A couple items to note.  the drive controller is an old ide pata type, and the computer is a bit legacy with a intel centrino processor.

lspci reports a TI PCIxx21 Integrated Flash Media Controller...ill check the kernel for that.

----------

## njcwotx

I found a comment about using setpci -v -s 02:06.3 4c=0x22  02:06.3 is correct in lspci

but i get missing width error

----------

## njcwotx

i dont have scsi disk support or scsi cd support, trying those.

----------

## njcwotx

scsi disk support did the trick

----------

## beliya

Hello njcwotx.

Can you please tell me how did you added the scsi support?

I've got 8gb usb stick that I used as a hdd with a live Debian on it which is now not recognized by fdisk but appears in lsusb and dmesg.

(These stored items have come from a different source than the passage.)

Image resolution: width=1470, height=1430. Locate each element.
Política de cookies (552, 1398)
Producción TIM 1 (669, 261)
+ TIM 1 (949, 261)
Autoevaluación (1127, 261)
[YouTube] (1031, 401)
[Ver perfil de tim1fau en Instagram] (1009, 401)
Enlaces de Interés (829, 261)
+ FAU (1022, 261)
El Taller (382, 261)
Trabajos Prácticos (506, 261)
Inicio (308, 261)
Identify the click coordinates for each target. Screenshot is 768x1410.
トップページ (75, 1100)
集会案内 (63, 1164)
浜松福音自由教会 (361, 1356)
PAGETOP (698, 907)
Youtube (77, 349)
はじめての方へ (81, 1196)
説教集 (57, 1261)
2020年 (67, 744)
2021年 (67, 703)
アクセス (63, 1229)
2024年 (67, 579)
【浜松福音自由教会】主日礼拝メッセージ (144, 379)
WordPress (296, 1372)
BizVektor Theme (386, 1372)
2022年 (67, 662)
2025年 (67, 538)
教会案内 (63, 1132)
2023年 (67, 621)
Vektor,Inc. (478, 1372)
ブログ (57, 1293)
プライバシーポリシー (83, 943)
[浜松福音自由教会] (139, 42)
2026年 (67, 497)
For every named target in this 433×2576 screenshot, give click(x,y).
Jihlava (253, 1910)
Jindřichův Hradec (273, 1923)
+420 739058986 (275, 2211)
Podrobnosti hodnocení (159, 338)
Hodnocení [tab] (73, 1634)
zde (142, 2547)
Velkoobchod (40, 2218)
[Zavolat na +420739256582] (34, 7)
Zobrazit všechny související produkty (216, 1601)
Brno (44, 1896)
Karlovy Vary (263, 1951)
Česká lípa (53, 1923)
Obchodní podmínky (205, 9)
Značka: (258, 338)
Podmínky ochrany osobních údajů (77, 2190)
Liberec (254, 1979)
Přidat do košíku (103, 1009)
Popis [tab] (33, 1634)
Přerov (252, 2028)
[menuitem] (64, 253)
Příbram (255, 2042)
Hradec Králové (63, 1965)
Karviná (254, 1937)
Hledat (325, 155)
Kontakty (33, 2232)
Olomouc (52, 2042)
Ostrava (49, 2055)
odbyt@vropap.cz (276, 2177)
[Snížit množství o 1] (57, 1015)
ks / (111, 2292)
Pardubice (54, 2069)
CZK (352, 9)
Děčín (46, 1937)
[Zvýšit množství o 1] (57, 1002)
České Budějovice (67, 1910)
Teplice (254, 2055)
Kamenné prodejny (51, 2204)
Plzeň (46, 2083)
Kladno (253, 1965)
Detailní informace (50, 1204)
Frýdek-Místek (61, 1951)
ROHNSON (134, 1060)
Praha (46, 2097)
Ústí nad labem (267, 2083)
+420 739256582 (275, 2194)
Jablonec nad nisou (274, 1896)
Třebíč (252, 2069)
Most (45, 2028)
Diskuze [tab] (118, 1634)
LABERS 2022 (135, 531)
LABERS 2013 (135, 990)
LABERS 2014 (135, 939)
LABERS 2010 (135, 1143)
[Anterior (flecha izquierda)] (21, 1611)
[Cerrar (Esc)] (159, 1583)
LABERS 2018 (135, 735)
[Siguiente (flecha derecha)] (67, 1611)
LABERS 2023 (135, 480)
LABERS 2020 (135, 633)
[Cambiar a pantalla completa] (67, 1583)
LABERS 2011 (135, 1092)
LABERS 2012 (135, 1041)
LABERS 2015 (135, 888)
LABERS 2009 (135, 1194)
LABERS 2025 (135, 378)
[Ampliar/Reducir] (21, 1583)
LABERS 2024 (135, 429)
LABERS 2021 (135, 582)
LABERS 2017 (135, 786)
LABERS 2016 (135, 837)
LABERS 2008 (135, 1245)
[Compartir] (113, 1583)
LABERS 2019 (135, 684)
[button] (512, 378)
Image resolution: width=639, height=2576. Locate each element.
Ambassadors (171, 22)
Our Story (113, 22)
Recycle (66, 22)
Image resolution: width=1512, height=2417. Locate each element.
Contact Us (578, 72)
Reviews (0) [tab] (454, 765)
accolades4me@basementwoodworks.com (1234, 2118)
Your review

After reading your posts I now can see it as a scsi device (using lsscsi)

lsscsi |grep USB

[7:0:0:0]    disk    Generic  USB Flash Disk   7.76  /dev/sdb 

I will really appreciate it if you help me.

Regards,

Beliya

----------

## njcwotx

Im not in a position for the long answer at the moment.  Do you know how to use the kernel config tools and build a new kernel?  In device drivers in "make menuconfig" there is a place to add scsi disk support.  Off the top of my head and typing on an ipad its hard to create step by step instructions.  Tommorrow i can post more specific instructions if you need them.  Of course if you have not setup your own kernel you will need to review the docs on building your own kernel.  Its typically easy once you have an idea of how to do it.

Re reading your post, what flavor of linux are you using?  Is it gentoo or another variant?  The specific answer to add scsi disk support can depend on which flavor.  Ultimately its the same when the kernel is compiled but each one goes about the process is done differently.

----------

## beliya

Hello njcwotx.

Thank you for the quick reply.

I think I'm familiar with building kernel, I have done it some years ago and I think I can do it again. However, I thought that I can load the module using modprobe.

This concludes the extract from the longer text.